Evidence for the capability of the desert cyanobacterium Chroococcidiopsis sp. CCMEE 029 of repairing DNA damage accumulated while in space were obtained during the astrobiology experiments performed using the ESA EXPOSE-R2 facility outside the ISS17,18. Post-flight analysis performed in the context of the BIOlogy and Mars EXperiment (BIOMEX) space experiment showed that dried Chroococcidiopsis cells mixed with Martian regolith survived 1.5-year exposure to space radiation and a Mars-like environment simulated in LEO. This feature supported the use of this cyanobacterium for space technologies, although it is first mandatory to assess whether upon re-activation there is a robust repair of the accumulated DNA damage.

Here the desert cyanobacterium Chroococcidiopsis sp. CCMEE 029 was investigated for robustness of the repair of DNA lesions accumulated under Mars-like conditions simulated in LEO. Therefore, genomic alterations were investigated in a space-derivate strain obtained upon rehydration of dried cells exposed for 1.5 years to cosmic ionizing radiation and Mars-like conditions (UV radiation and atmosphere) simulated outside the ISS during BIOMEX space experiment19. Comparative analysis of the whole-genome sequences obtained using Illumina MiSeq and Oxford Nanopore MinION platforms, showed no increased variants in the space-derivate compared to independent triplicates of the reference strain maintained on the ground.

Results

Genome assembly of space-derived and ground-reference strains

During the BIOMEX space experiment a dried sample of the cyanobacterium Chroococcidiopsis sp. CCMEE 029, mixed with Martian regolith simulant, was exposed for 1.5-years to cosmic ionizing radiation combined with a Mars-like environment (UV radiation and atmosphere) simulated by using the EXPOSE-R2 facility (Fig. 1). After return to Earth, a space-derived strain was obtained upon rehydration of the exposed sample, while the ground-reference strain was maintained in independent triplicates (Fig. 1). The genomes of the ground-reference triplicates and of space-derivate were successfully assembled by combining Illumina and Oxford Nanopore sequencing technology (ONT) reads.

▸ **RECORDED DATA**
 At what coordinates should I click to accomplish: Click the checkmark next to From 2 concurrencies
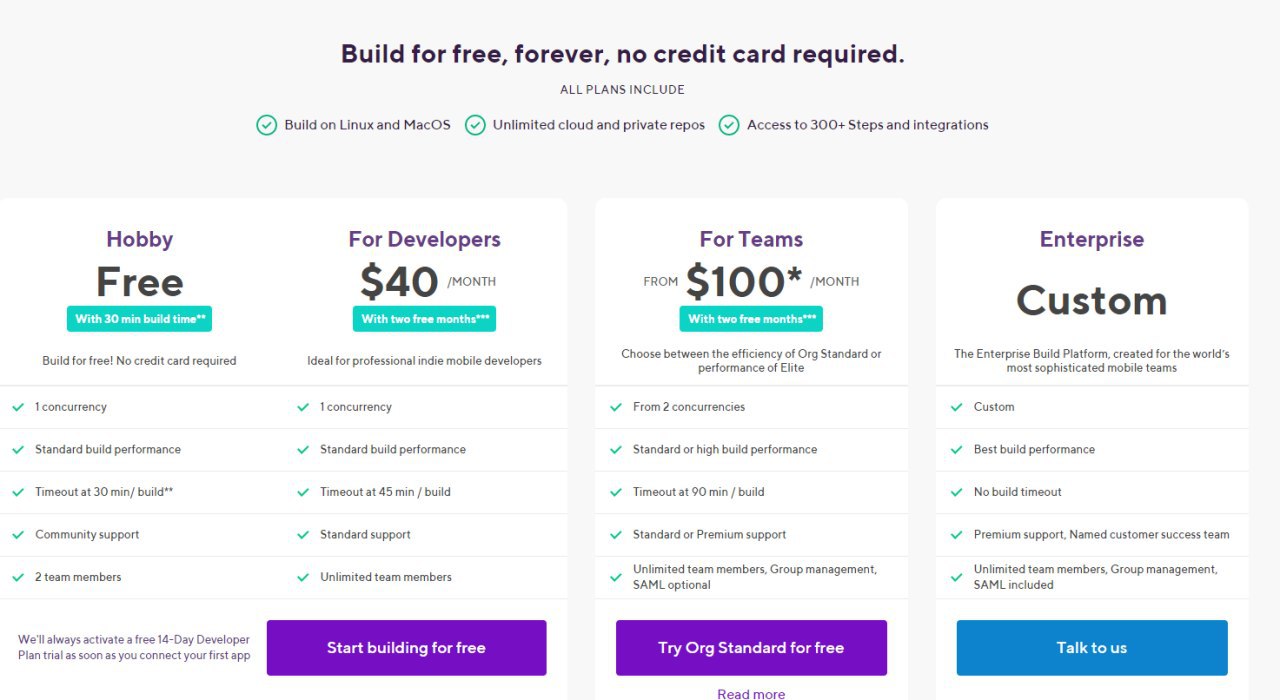[616, 407]
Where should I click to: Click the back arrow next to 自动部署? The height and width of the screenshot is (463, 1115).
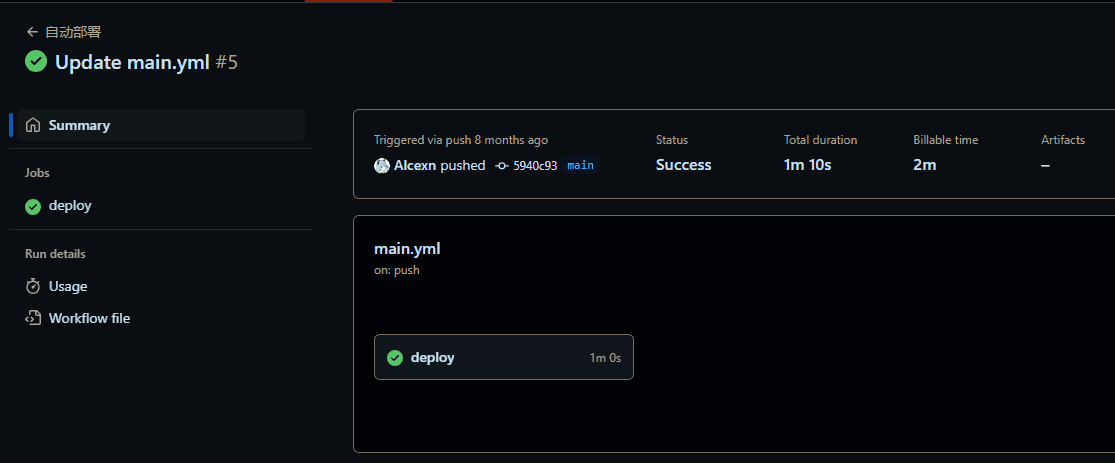point(31,32)
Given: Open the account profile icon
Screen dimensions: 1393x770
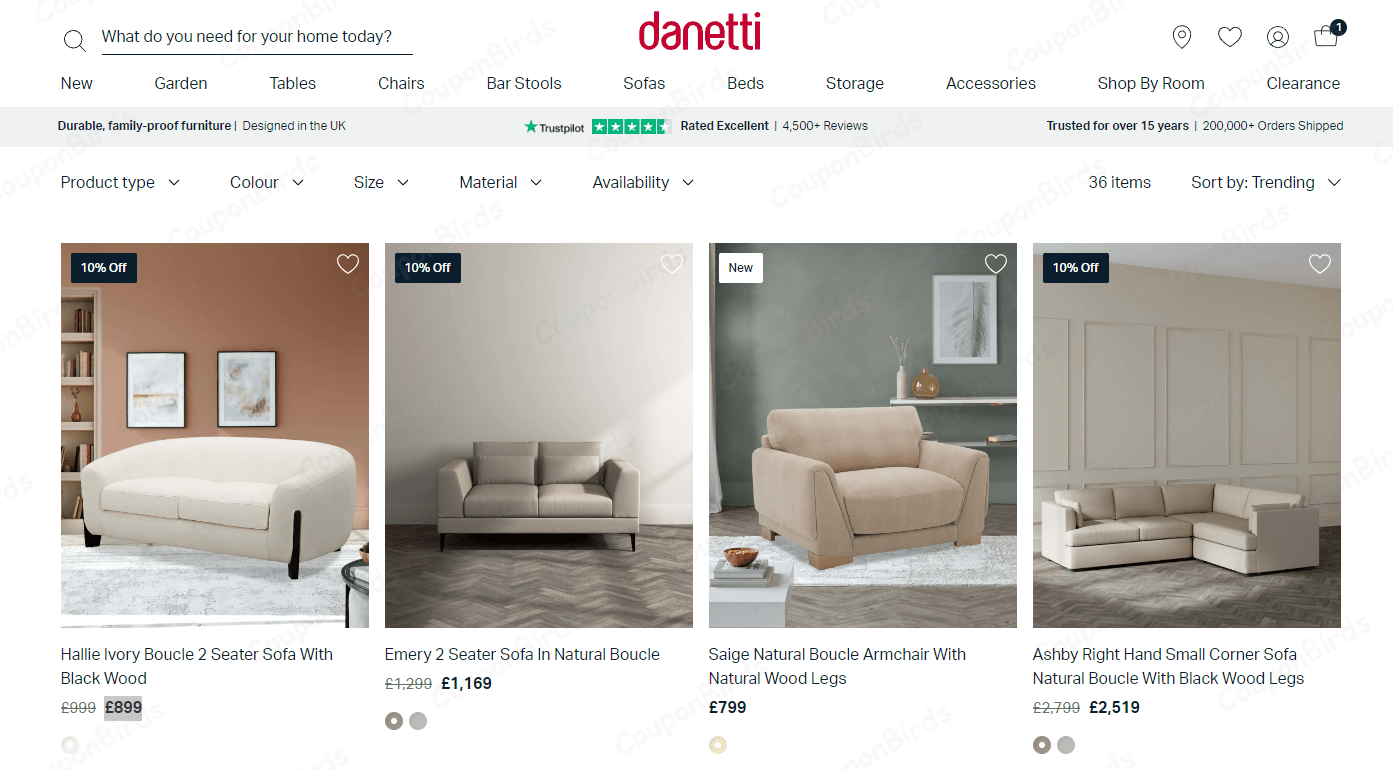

▸ **REQUIREMENT 1**
List the components of the exposure that the Chroococcidiopsis excerpt says the dried cells underwent for 1.5 years outside the ISS.
▸ **REQUIREMENT 2**
Write the next part of the Chroococcidiopsis excerpt, picking up after its final sentence about assembling the genomes.
The material after the Chroococcidiopsis excerpt is separate from it.

▸ **EXERCISE RESULT 1**
- Cosmic ionizing radiation
- UV radiation (part of the simulated Mars-like conditions)
- Mars-like atmosphere (part of the simulated Mars-like conditions)

▸ **EXERCISE RESULT 2**
Figure 1
figure 1

Experimental design. During the BIOMEX space experiment, dried cells of Chroococcidiopsis sp. CCMEE 029 were exposed to cosmic ionizing radiation combined with a Mars-like environment (UV radiation and atmosphere) simulated in LEO by using the ESA EXPOSE-R2 facility installed outside the ISS. The space-derivate was obtained upon rehydration of the exposed sample after retrieval to Earth. Whole-genome comparative analyses were performed among liquid triplicates of the ground-reference strain and the space-derived strain.

Paired-end DNA libraries yielded 1.76, 2.06 and 1.24 millions of reads for the ground-triplicates, CCMEE 029 A, B and C, respectively, and 3.9 millions of reads for the space-derived strain, while 500.4, 96.7, 471.8 and 135.5 thousands ONT reads were obtained for the ground-triplicates CCMEE 029 A, B and C and space-derived strain, respectively (Supplementary Table 1). A ground-reference genome was obtained from the reads generated from the libraries of ground-reference triplicates. Before filtering for non-cyanobacterial contigs, the ground-reference assembly resulted in 115 contigs with the longest contig of ~ 5.7 Mbp, while the space-derived assembly in 75 contigs with the longest contig of ~ 4.9 Mbp (Supplementary Table 2). The taxonomy classification of the contigs and the size distribution of their taxonomy classes were assigned (Supplementary Tables 3 and 4; Supplementary Fig. 1). Non-cyanobacterial sequences were revealed by the GC-content distribution and k-mer spectra analysis (Supplementary Figs. 2 and 3) and their presence ascribed to bacteria present in Chroococcidiopsis cell envelope20.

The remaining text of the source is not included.